* **DOCUMENT PASSAGE**:
'''
Eddie Sotto's take on the current state of the parks (Part II)

Pixiedustmaker

Well-Known Member
So thought the Romans. ;)

The internet is actually very fragile. Yes, the protocols and such are built to be "self-healing" in a way, but that's the connections between all the servers. The servers themselves that house data and make it up are susceptible to quite a few issues.


I mean, most people stop and stare if you remind them that we really are on a Spaceship Earth - that we are constantly rotating and revolving as a planet in the solar system. It's not something most people think about as they are running through traffic to get the kids to soccer practice so they can run in and buy a $5 cup of coffee at Starbucks while they wait.

A solar flare could, conceivably, wreck a great deal of havoc to communications systems. But in terms of even rebuilding after such an event, the internet was designed in part (I believe) as a military project to build a defense communication network that could continue to function even if part of it was blown up, more or less. And this true to a great extent.

But I was actually referring to the large number of copies of ebooks and journals, and other scientific information. Even if 95% of the internet was destroyed, there would be copies of almost all the important stuff, like literature and such, and thus the only thing, in my mind which would necessitate printing vital docs on nickel coins would be a large nuclear holocaust followed by the collapse of civilization for countless centuries. Even if we suffered nuclear holocaust or a plague that kills off almost everybody, our ancestors would probably be able to piece together most of the knowledge of the old world from the ruins.

A CD with data might not last "forever" in terms of being able to play it in a machine, but if you carefully scanned even a CD cut in half, and if you could resolve the "dot" you could, from an archeological standpoint, reconstruct most of the information.

I would agree that if you stop a mom with three kids in a supermarket and "remind" her that we are on spaceship earth she would stare at you, maybe even call the police, not because she is never philosophical, but because the question is sort of inappropriate and out of the blue.

I do see that the 10,000 year project, given that it involves a pilgrimage, would give folks the time with nature, and the purpose of their journey to reflect upon long term events we don't perceive on a daily basis because they occur so slowly.

Seriously, though, since I do write sci-fiction, I do think about geological time even when I go to the store. I think about what the supermarket looked like before it was paved over, what it looked like thousands of years ago, and how our planet is changing rapidly from a certain point of view.

And its not just me, I would guess that a good chunk of people who go to the grand canyon think about the countless centuries it took to carve it out.
 

Pixiedustmaker

Well-Known Member
Woah, the ceiling and lighting in the Village Haus in WDW looks really bad. McNocchio.
'''
* **INFORMATION SHOWN**:
'''
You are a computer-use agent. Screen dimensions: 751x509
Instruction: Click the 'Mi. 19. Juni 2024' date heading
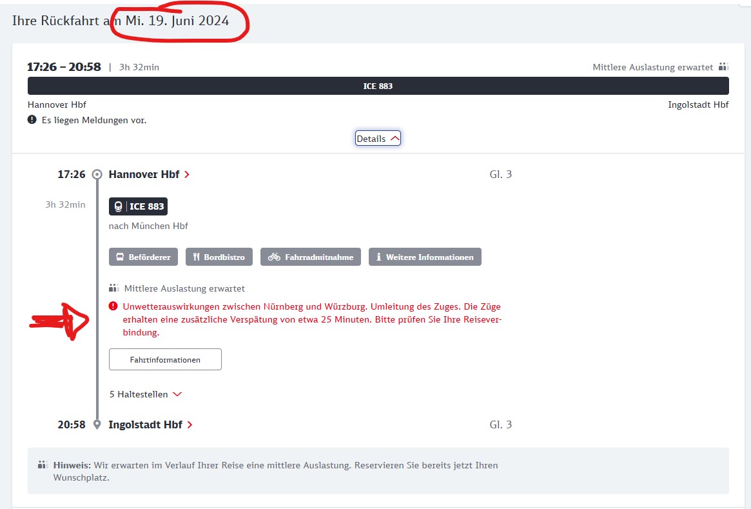[x=177, y=21]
'''
* **SHORT TASK 1**:
Answer these from the forum post, one line each:
(a) According to the poster, what was the internet designed in part as?
(b) What does the poster write that leads them to think about geological time even at the store?
(c) Which place does the poster guess many visitors think about in terms of the countless centuries it took to carve out?
* **SHORT TASK 2**: Edit the stretch of the forum post from "I do see that" through "point of view.", replacing "pilgrimage" with "trek".

* **FULL RESPONSE 1**:
(a) A military project to build a defense communication network that could keep functioning even if part of it was blown up.
(b) Sci-fiction.
(c) The grand canyon.

* **FULL RESPONSE 2**:
I do see that the 10,000 year project, given that it involves a trek, would give folks the time with nature, and the purpose of their journey to reflect upon long term events we don't perceive on a daily basis because they occur so slowly.

Seriously, though, since I do write sci-fiction, I do think about geological time even when I go to the store. I think about what the supermarket looked like before it was paved over, what it looked like thousands of years ago, and how our planet is changing rapidly from a certain point of view.